[Element and text location data]

========================================

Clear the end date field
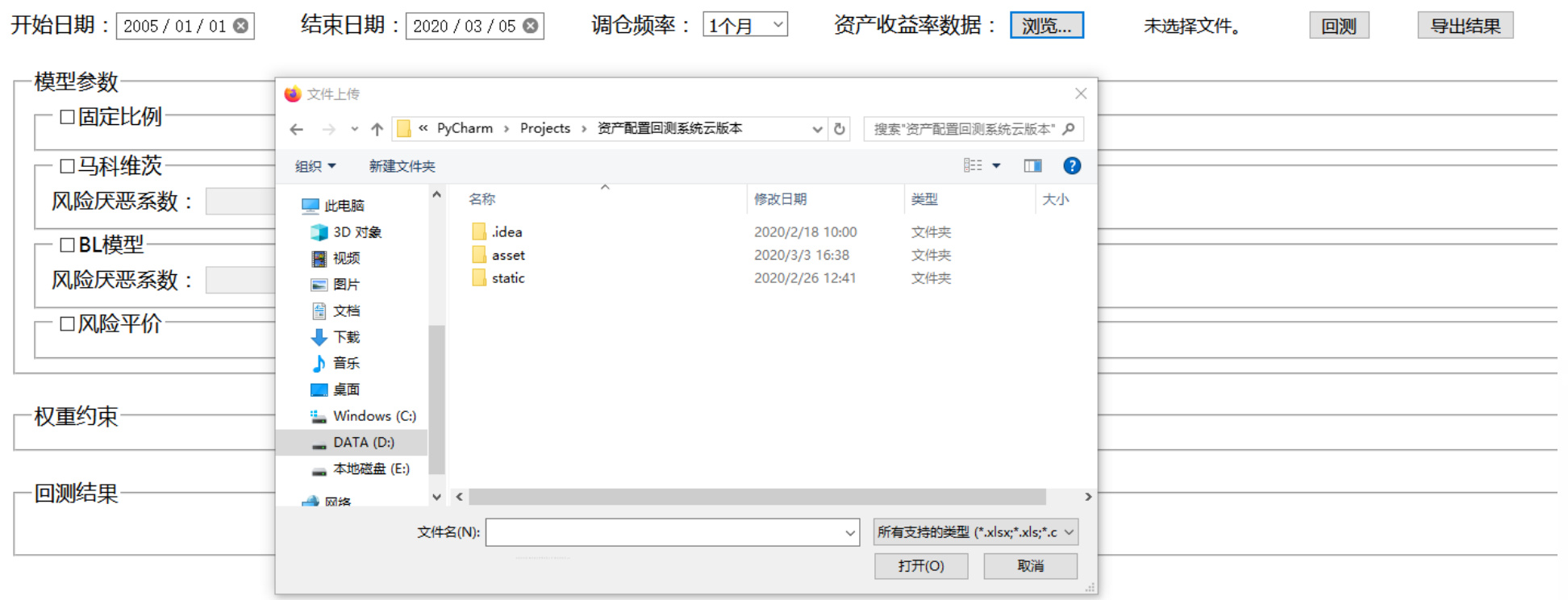The width and height of the screenshot is (1568, 600). coord(531,26)
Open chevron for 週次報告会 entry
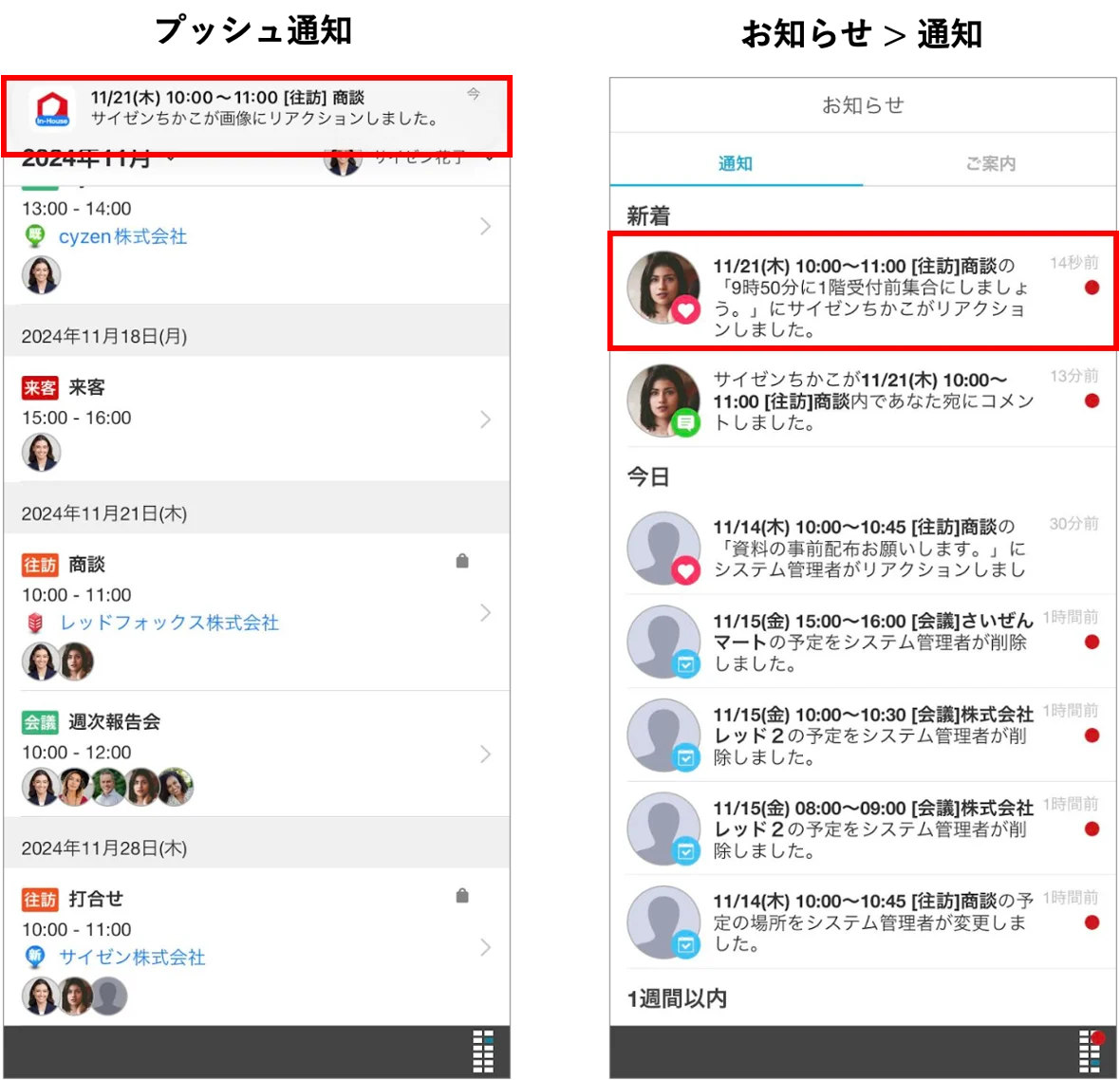The width and height of the screenshot is (1120, 1080). point(486,754)
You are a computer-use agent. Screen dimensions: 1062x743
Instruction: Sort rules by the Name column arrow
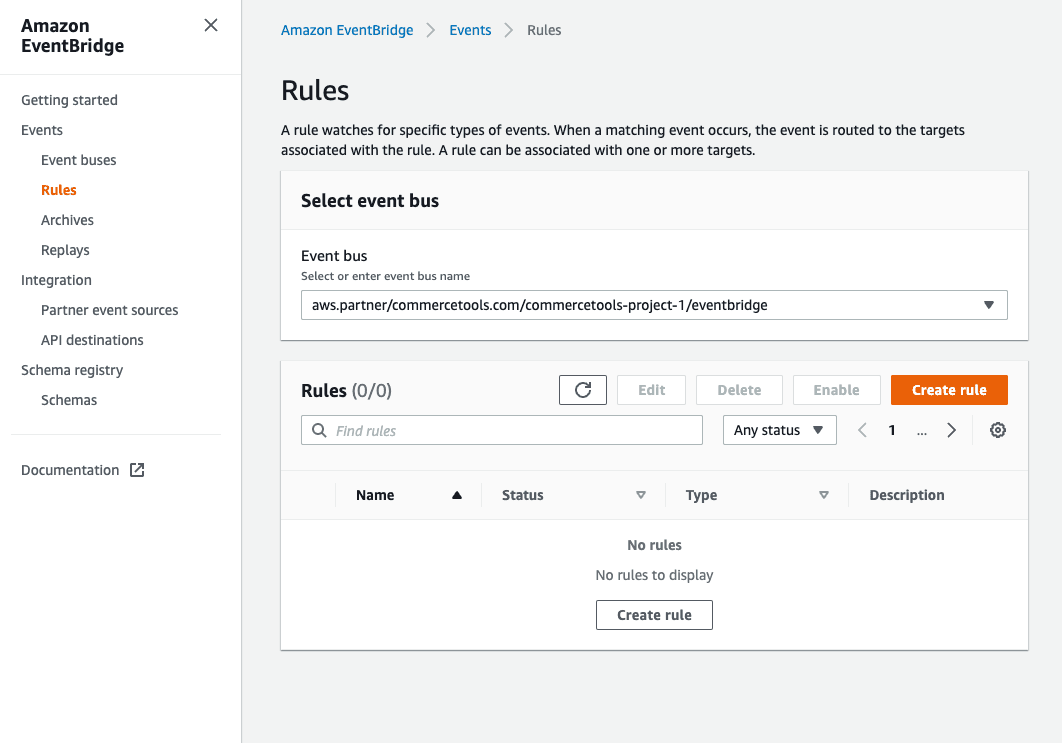(x=457, y=494)
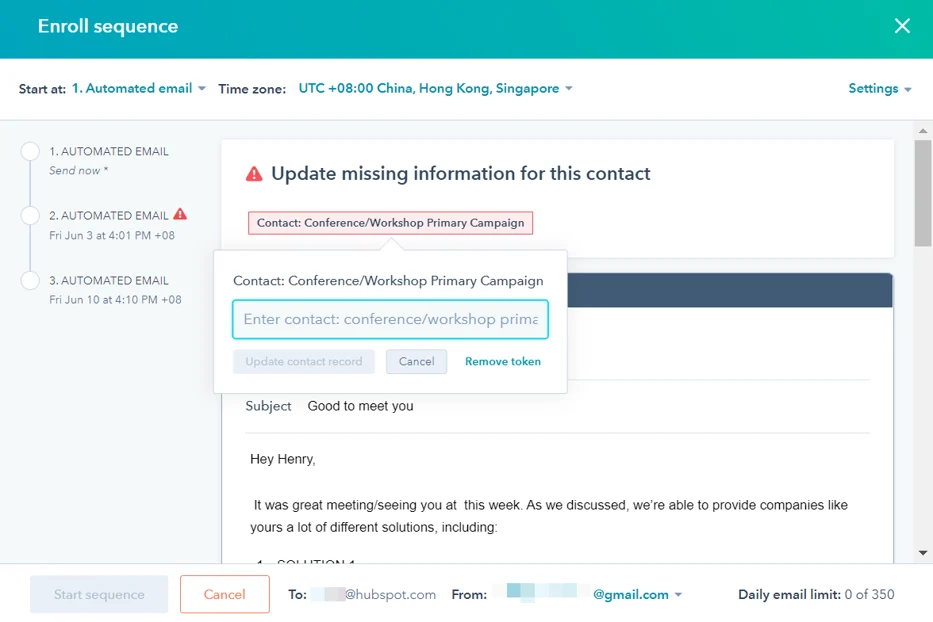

========================================

▶ [SET PROBLEM]: Reproduce every entry above word for word, omitting the pictures.

▶ [RESPONSE TO THE EXERCISE]:
Clear the end date field
The width and height of the screenshot is (1568, 600). coord(531,26)
Open chevron for 週次報告会 entry
The width and height of the screenshot is (1120, 1080). point(486,754)
You are a computer-use agent. Screen dimensions: 1062x743
Instruction: Sort rules by the Name column arrow
(x=457, y=494)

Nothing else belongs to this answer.